Start of RECORDS SUPPLIED

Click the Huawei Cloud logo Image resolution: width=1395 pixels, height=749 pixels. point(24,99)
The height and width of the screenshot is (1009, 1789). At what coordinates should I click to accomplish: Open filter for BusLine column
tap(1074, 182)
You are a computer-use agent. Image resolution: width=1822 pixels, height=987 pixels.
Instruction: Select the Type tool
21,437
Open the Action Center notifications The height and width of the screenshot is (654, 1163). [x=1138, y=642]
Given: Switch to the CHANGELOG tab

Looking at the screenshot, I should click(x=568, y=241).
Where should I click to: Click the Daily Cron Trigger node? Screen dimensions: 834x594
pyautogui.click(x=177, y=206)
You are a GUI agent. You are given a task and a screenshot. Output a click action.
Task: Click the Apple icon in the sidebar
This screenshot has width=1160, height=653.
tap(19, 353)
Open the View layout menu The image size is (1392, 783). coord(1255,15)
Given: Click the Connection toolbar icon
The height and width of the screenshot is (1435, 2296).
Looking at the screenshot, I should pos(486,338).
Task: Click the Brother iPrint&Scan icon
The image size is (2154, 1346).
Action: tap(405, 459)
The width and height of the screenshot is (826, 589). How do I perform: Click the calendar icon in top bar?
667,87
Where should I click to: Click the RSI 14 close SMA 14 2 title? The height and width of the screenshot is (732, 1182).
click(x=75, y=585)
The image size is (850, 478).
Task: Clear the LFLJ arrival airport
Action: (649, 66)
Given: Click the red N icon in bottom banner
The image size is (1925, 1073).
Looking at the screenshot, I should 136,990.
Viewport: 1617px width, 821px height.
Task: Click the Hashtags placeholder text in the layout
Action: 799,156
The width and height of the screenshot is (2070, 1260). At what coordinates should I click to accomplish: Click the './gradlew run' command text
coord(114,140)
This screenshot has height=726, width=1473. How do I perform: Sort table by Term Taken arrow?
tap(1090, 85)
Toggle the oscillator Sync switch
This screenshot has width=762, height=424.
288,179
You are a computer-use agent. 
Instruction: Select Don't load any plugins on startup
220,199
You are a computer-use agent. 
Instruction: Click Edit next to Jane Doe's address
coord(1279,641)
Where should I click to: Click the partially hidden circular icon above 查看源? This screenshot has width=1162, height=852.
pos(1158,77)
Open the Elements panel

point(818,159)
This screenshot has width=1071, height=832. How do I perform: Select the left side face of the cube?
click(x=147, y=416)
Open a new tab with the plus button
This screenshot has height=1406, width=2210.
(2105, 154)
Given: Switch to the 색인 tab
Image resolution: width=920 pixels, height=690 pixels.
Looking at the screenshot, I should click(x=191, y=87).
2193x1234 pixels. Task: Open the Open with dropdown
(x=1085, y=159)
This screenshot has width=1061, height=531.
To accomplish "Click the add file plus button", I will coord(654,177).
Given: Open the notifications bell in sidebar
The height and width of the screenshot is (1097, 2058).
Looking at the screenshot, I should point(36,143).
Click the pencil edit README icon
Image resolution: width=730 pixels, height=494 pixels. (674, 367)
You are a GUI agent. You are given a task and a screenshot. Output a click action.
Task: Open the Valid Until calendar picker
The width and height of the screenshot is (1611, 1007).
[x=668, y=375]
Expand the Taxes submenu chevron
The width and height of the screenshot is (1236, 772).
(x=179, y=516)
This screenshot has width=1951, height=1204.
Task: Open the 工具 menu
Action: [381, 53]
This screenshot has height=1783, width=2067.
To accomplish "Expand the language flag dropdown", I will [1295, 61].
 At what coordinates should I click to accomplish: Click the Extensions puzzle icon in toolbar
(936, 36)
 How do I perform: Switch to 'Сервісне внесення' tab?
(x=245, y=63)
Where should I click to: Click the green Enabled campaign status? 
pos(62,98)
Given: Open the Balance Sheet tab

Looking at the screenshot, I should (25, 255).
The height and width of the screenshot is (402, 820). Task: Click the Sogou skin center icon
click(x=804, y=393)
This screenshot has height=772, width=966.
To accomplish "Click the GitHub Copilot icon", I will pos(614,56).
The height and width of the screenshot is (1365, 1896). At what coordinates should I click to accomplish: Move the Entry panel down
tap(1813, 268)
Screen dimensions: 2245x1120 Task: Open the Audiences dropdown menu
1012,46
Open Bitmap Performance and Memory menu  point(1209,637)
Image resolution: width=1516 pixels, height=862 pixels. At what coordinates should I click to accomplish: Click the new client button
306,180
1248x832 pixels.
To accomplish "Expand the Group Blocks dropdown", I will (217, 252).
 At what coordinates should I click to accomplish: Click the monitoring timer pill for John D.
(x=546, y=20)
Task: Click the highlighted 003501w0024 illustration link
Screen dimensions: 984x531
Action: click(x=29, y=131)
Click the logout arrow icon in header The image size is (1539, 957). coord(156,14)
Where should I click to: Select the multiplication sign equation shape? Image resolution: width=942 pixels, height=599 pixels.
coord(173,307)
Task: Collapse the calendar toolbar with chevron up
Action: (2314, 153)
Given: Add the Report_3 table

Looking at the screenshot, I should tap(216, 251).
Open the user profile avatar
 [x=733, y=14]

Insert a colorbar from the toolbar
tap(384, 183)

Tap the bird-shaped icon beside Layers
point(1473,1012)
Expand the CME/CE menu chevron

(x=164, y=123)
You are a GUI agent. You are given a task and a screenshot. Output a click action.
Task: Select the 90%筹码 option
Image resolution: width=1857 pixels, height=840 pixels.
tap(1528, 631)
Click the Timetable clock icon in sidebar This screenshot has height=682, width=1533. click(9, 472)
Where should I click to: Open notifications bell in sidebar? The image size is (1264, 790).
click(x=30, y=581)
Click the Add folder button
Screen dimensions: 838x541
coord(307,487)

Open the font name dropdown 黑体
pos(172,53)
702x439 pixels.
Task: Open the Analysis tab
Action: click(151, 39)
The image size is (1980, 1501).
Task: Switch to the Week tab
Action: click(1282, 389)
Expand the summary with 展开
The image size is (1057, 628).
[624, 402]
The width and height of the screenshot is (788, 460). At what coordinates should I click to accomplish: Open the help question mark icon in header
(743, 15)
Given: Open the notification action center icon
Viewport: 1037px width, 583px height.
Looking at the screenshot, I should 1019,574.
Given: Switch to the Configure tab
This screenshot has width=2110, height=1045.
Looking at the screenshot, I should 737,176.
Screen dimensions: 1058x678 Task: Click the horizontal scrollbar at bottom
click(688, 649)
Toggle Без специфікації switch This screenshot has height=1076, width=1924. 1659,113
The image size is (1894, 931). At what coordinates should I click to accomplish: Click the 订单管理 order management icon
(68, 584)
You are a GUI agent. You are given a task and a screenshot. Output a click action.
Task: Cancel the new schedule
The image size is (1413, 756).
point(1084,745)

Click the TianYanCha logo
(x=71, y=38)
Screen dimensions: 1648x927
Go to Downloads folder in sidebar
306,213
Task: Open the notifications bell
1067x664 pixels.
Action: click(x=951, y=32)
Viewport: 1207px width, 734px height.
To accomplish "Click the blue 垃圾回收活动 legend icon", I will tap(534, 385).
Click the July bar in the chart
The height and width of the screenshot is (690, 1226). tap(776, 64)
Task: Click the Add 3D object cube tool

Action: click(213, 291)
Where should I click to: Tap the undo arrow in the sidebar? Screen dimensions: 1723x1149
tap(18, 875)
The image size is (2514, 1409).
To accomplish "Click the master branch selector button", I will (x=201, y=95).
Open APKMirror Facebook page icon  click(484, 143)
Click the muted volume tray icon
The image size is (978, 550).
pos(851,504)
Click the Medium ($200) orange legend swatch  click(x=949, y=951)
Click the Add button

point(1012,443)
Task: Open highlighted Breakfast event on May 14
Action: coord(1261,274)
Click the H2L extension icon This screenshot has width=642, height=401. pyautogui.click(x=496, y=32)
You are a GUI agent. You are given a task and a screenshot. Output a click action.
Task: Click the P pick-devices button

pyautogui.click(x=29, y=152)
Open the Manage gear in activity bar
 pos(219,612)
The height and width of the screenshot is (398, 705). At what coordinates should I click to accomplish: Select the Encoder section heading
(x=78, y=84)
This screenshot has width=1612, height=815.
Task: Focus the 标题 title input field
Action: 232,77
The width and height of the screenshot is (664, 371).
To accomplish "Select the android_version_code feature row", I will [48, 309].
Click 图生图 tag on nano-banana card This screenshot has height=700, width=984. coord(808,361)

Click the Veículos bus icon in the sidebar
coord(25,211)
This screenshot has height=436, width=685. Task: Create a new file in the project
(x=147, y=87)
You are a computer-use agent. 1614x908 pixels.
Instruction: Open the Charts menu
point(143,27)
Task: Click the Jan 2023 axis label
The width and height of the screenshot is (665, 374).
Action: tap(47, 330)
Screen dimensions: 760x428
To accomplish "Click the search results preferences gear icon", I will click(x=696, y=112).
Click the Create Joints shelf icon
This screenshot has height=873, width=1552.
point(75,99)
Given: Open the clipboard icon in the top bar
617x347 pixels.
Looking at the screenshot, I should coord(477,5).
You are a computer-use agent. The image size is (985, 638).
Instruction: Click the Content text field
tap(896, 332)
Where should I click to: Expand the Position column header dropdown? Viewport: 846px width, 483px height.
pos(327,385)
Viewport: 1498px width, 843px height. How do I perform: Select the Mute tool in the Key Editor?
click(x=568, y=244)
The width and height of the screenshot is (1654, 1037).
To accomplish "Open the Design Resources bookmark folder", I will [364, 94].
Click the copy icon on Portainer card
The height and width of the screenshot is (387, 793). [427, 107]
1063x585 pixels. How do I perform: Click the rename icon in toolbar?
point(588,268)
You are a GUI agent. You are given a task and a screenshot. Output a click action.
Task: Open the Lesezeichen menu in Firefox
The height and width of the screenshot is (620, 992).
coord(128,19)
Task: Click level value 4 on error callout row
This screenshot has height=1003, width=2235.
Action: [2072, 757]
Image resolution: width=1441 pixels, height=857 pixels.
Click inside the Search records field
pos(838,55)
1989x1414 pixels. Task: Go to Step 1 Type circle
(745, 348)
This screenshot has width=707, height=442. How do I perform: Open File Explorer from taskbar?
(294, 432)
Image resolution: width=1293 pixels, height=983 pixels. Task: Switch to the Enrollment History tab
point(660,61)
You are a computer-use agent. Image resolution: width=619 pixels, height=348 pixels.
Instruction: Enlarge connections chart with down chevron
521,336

End of RECORDS SUPPLIED

## [WORK INSTRUCTIONS]
Take the listing above and repeat exactly the lines from the one containing "Screen dimensions: 984x531" through the one containing "Click the logout", both included.

## [SOLUTION TO THIS PROBLEM]
Screen dimensions: 984x531
Action: click(x=29, y=131)
Click the logout arrow icon in header The image size is (1539, 957). coord(156,14)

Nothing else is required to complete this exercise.